Lewis Hamilton claimed pole position in Yeongam ahead of Sunday’s Korean Grand Prix. It is the British driver’s first pole since Canada in 2010 and the first time a Red Bull has not occupied the top spot all season. An all-McLaren front row was very briefly on the cards as Hamilton’s team-mate Jenson Button slotted in just behind him, only for the world champion, Sebastian Vettel, to split the pair, taking second place, two-tenths of a second behind Hamilton.
With the first day’s practice run entirely in wet conditions, there was only a one-hour session in the morning for the drivers to assess tyres and run in the dry before qualifying. The McLarens immediately looked quick, carrying over an improved performance that had been on show in Suzuka last weekend, with Button and Hamilton finishing the session fastest.
It was a pace they continued in qualifying, with Hamilton leading the field in Q1 and Q2. However, he has shown similar promise previously this season and failed to convert it into pole. This time there were no mistakes.
Running the harder of the two tyres – the (prime) softs – in the first session, both McLarens set quick times, while Red Bull opted to send Vettel and Mark Webber out for their one run on the (option) supersoft variant – the team working on the assumption that having an extra set of unused prime tyres for the race may be more valuable, which was confirmed by Vettel afterwards, saying: “We saved all our prime tyres which will be crucial tomorrow.”
Both teams switched to the supersofts for the second run, with Hamilton immediately putting in a time of 1min 36.326sec which his opponents could not match, and he was followed in by Vettel, Webber and Button. Michael Schumacher suffered from a tyre vibration problem and was knocked out of contention for Q3 by some excellent laps from Vitaly Petrov and both the Force India’s of Paul di Resta and Adrian Sutil, whose car was clearly enjoying the straight-line speed opportunities offered by the two straights in sector one, the second of which is the longest in Formula One.
The final shoot-out was one of the closest of the whole season, a gripping head-to-head that finally went McLaren’s way. Hamilton, clearly keen to avoid any complications, again went straight out and threw down his marker, going quicker again as the exceedingly green track finally started to rubber-in. He went three-tenths faster than his previous time but Vettel, following him, posted a quicker second sector. Tense moments followed until the German crossed the line, for once not stealing the lead, he was but three-hundredths of a second behind Hamilton and would have only one more chance to better it.
Having missed the window for his last flying lap in Japan last weekend, McLaren seemed determined to leave no margin for error in Yeongam.
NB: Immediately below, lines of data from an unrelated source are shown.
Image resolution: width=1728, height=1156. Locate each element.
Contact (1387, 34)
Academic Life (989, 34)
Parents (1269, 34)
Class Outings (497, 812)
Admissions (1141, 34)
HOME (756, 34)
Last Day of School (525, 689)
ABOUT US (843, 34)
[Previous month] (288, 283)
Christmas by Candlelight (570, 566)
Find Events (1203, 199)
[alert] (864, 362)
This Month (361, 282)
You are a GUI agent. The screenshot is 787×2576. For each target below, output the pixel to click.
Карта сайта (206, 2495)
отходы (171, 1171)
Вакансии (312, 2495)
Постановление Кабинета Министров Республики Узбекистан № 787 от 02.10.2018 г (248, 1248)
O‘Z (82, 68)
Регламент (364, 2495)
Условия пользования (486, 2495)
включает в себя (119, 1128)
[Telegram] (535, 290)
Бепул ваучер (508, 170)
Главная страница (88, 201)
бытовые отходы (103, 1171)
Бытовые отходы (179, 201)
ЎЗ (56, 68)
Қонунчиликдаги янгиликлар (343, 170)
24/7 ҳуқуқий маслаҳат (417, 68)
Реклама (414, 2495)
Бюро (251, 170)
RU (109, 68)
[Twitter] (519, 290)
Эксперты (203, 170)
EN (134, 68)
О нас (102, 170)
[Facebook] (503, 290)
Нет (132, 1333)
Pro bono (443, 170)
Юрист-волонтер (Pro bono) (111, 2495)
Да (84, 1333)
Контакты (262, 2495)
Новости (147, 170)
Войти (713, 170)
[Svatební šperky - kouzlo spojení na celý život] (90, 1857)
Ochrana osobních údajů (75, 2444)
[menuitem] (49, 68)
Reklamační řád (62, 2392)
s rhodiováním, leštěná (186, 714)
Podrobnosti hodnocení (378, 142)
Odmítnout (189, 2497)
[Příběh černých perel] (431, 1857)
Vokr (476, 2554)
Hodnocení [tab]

Again Hamilton went out early with a five-second gap to Webber’s car ahead and again he posted the target, going quicker again with a 1min 35.820sec lap, winning back the time he had previously lost to Vettel in the middle sector.
And this time there was no answer from Red Bull. Button was on the front row for seconds before Vettel beat him by a tenth but without going below the 1min 36sec mark. Webber took fourth, followed by Felipe Massa and Fernando Alonso, Nico Rosberg, Petrov, di Resta and Sutil.
McLaren will be relieved to have secured their first pole of the season as well as ending Red Bull’s unbroken run at the top that goes back to Abu Dhabi last year, covering 16 races. Hamilton, however, after an incident-strewn season, seemed subdued and unwilling to attach too much significance to his performance.
“I am very happy. But tomorrow is what counts,” he said. “It is probably one of the first positives I have had for a while, so to be back on pole is a great feeling, of course. But tomorrow is the most important day. We had some difficult races in the past, so hopefully I’ll try to redeem myself tomorrow and as long as we can get some strong points for the team as they have worked hard. I hope tomorrow me and Jenson can repay them.”
Missing pole here means Red Bull remain tied with McLaren and Williams on the record total of 15 poles in a season, and Vettel remains two behind Nigel Mansell’s record of 14 in a season but the German was happy with his performance. “Once again, we pushed them very, very hard in qualifying and got very close, closer than probably they expected and closer than we expected so we did a very good job,” he said.
The world champion was also optimistic about his chances in the race. “It’s not a long way down to the first corner and turn three is a little bit exposed,” he said. “It’s a long race, lots of things can happen. Tyre wear is crucial and Jenson did a good race last race, so that will be important tomorrow.”
Tyre-wear could be absolutely pivotal and uncertainty about their performance may be why Hamilton is taking nothing for granted. Degradation will be very high, with three and potentially four stops on the agenda. Those are conditions that Hamilton knows suits his team-mate Button’s driving style more than his own but to a certain extent the whole race will be a journey into the unknown for all the teams. Last year’s drive was run entirely in the wet and they have had little time on the slick rubber this weekend and, while overtaking will be difficult in the second and third sectors, there remain enough unanswered questions for an intriguing contest on Sunday.